Back to drawing board as HIV vaccine trial stopped
What you need to know:
- Researchers have hit dead ends since first HIV vaccine trial began 36 years ago.
- The trials were being conducted in Uganda, Tanzania and South Africa.
The largest trial in Africa for a combination of two vaccines to prevent HIV infection has been terminated due to poor results.
The clinical trial named PrEPVacc conducted on 1,500 people aged between 18 to 40 years old in Uganda, Tanzania, and South Africa was intended to test the effectiveness of two vaccine regimens and two different PrEP pills in preventing HIV infection. However, researchers stopped the trial as they found little or no chance of the trial demonstrating vaccine efficacy.
Going forward, the participants will not receive any more vaccine doses but will be followed for additional safety data collection. The oral PrEP component of the study is ongoing.
The trial that began in December 2020 was stopped last month after an interim review of progress. The final results are expected to be made public late next year.

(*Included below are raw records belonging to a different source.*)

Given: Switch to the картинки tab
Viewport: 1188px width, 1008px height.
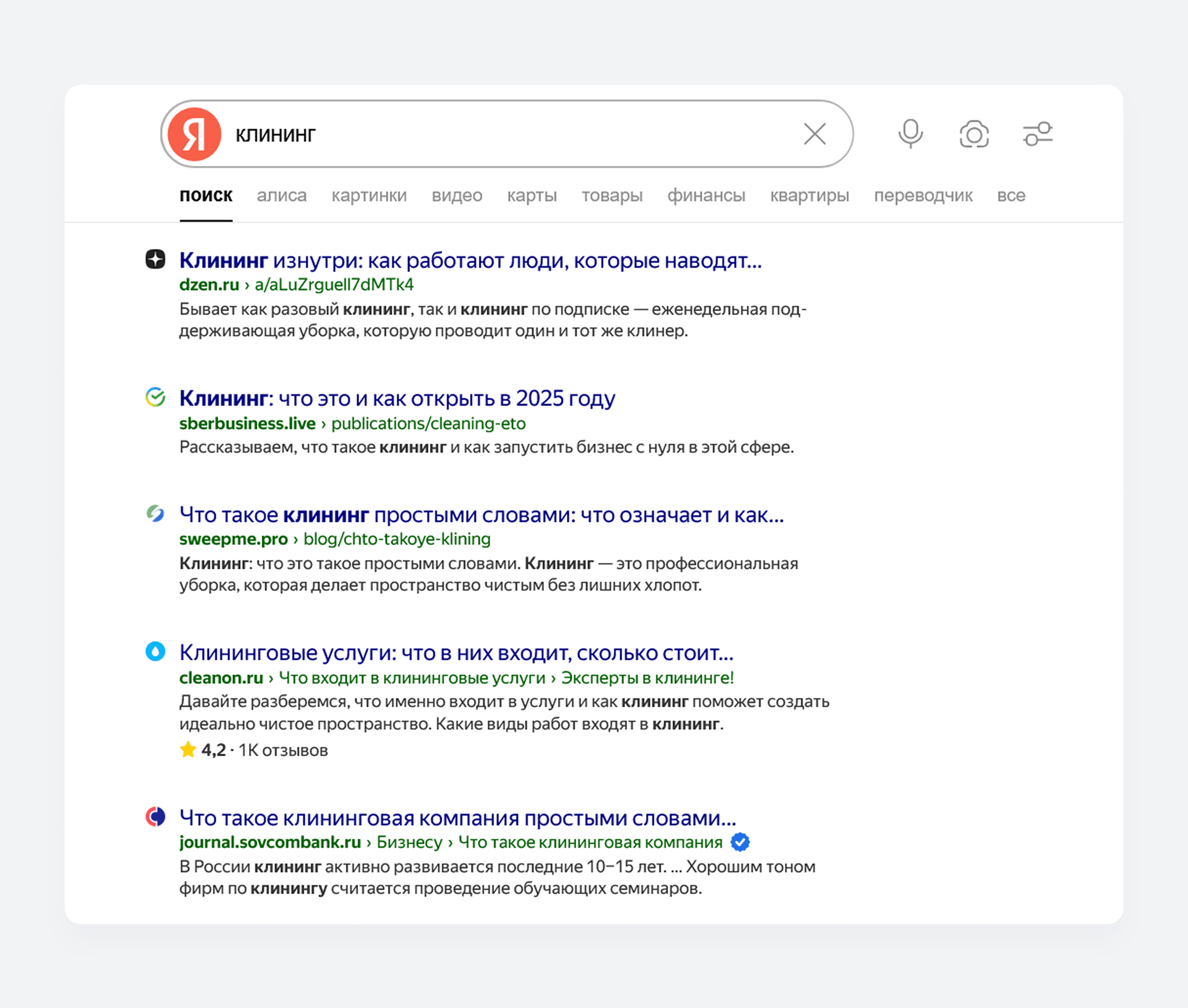Looking at the screenshot, I should click(x=369, y=196).
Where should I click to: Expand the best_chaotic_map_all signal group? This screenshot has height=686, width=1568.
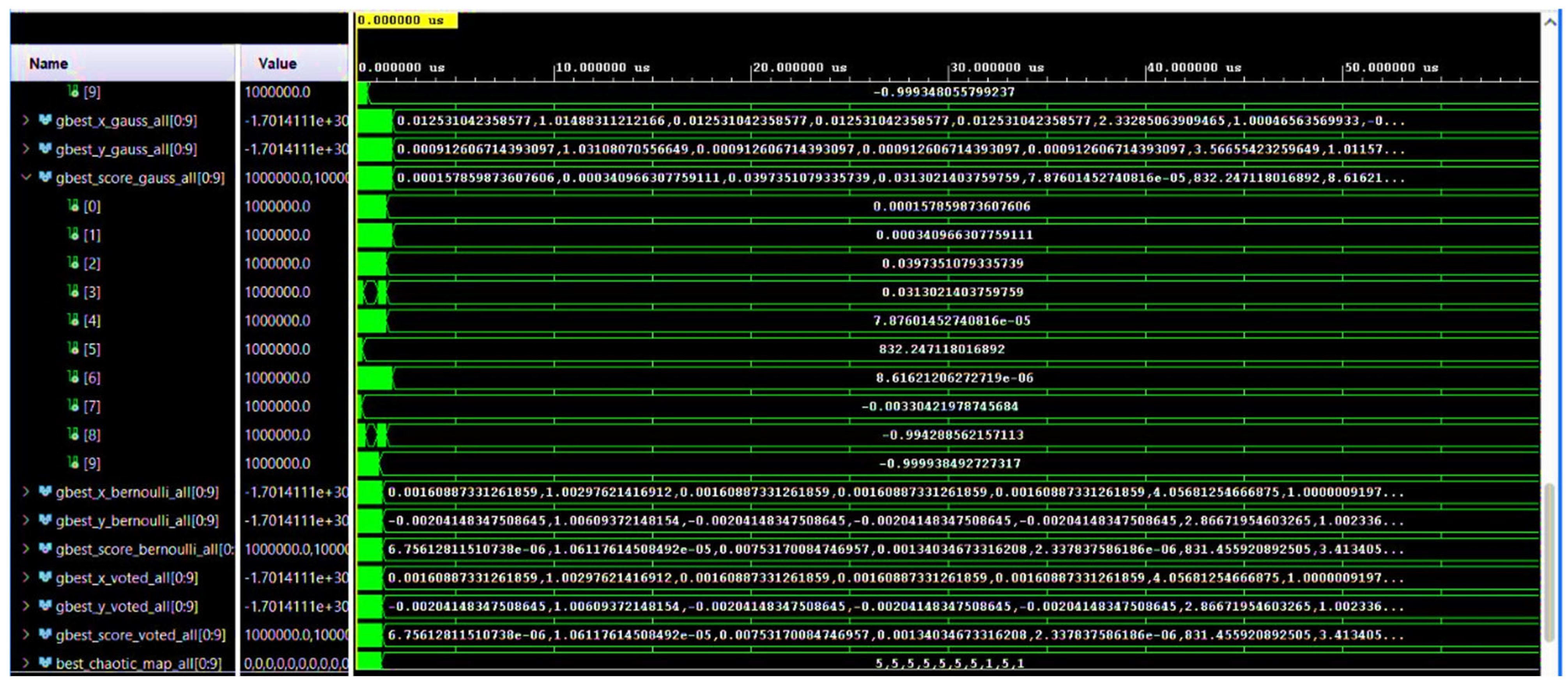pyautogui.click(x=26, y=663)
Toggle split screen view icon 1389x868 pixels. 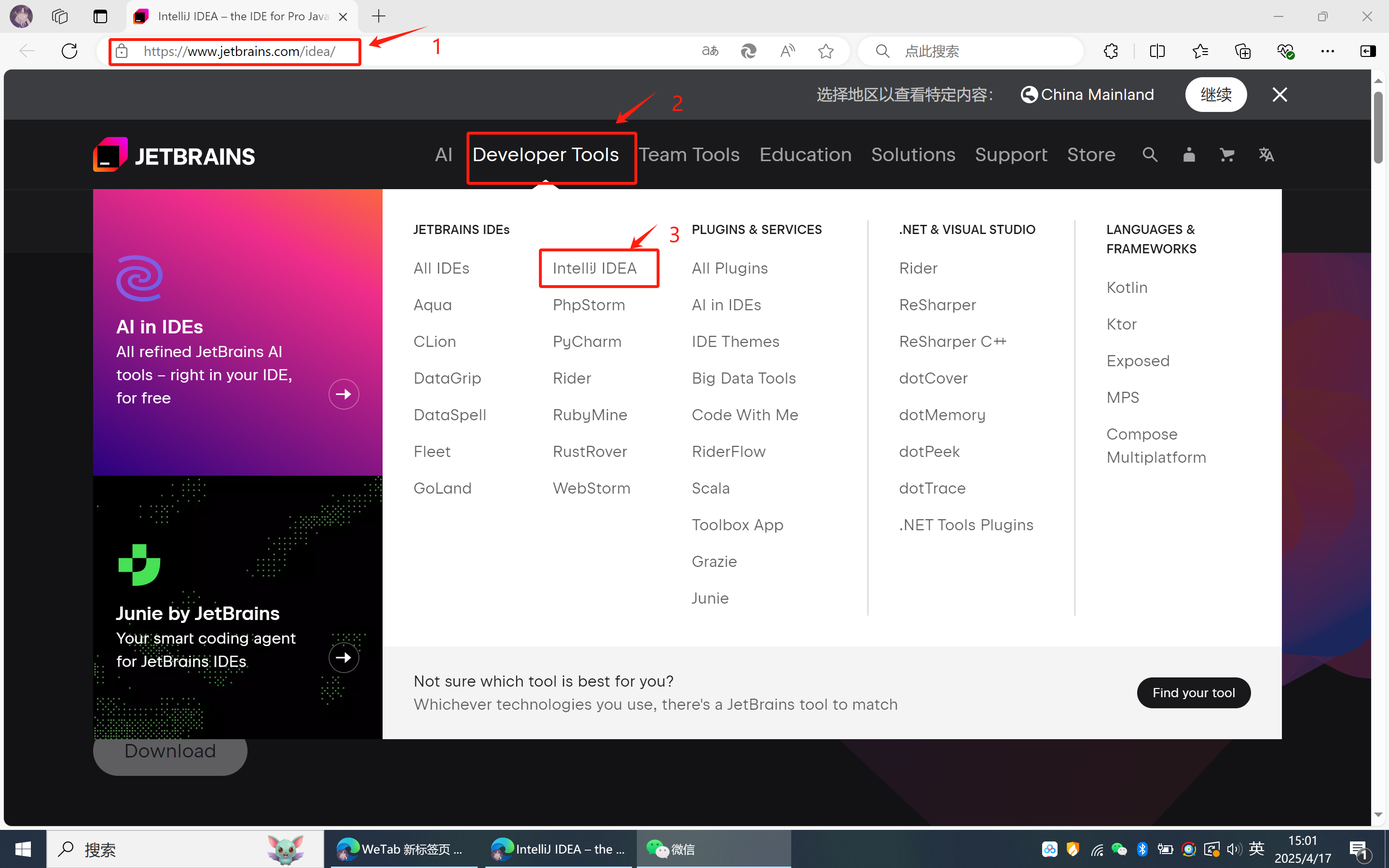click(x=1157, y=51)
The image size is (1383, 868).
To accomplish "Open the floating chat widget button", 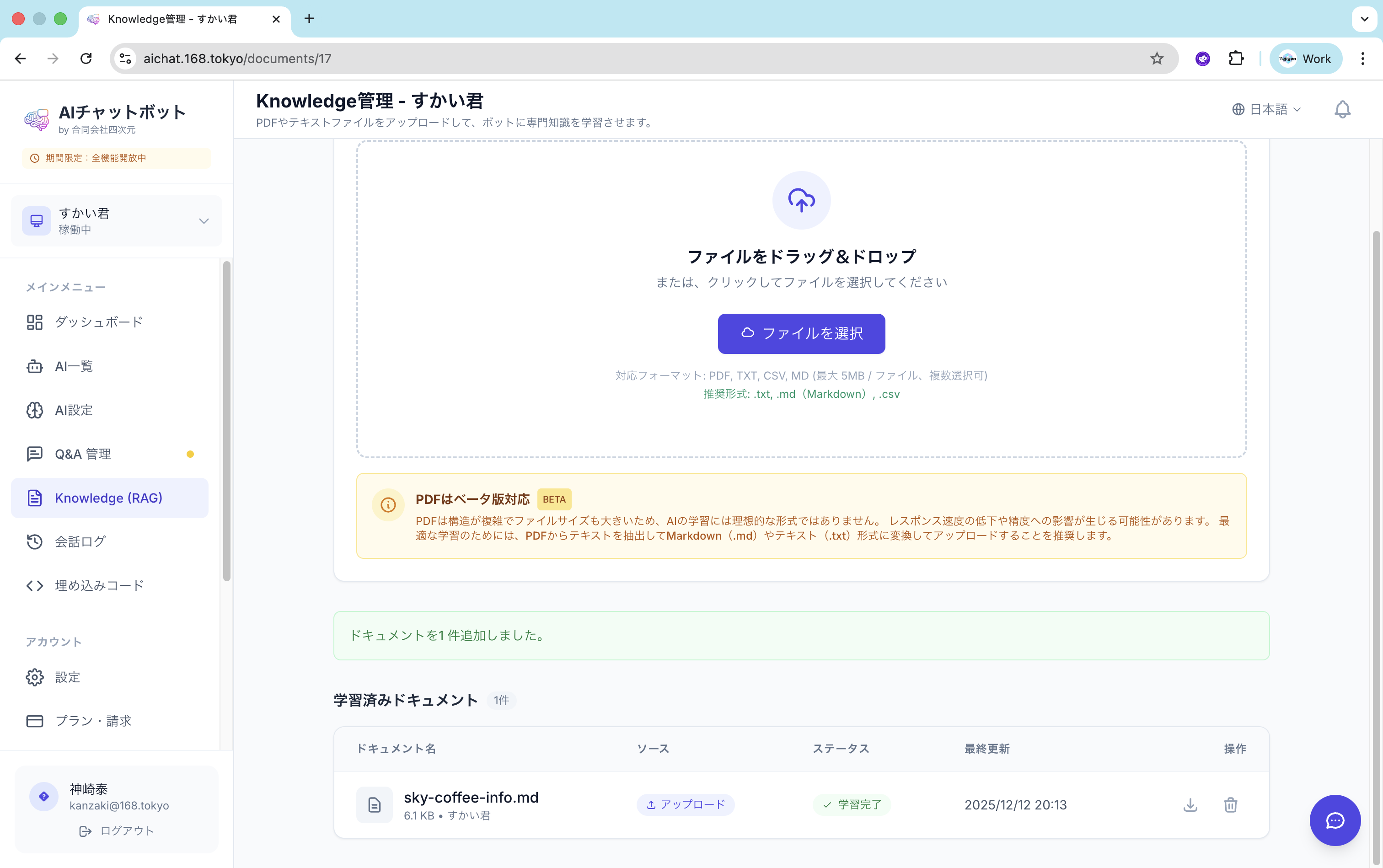I will point(1335,820).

The trial provided a great opportunities for Africa to participate and lead in efforts to prevent HIV, which has ravaged the continent, and to grow the capacity of the continent’s sites to do future trials themselves.
As of October, over 1,000 participants had received the complete vaccine regimen, and most also received one of the PrEP pills. Reviewing interim data last month, the study’s independent data monitoring committee found no safety concerns.
However, based on the early findings, they determined that the trial would likely not show that the vaccine can prevent HIV.
“We do clinical trials because we don’t know the answers to questions. It was important to find out whether the combination vaccine regimens in PrEPVacc, developed over 20 years, should be ruled out or further developed for preventing HIV,” study coordinator Dr Jonathan Weber of Imperial College London said.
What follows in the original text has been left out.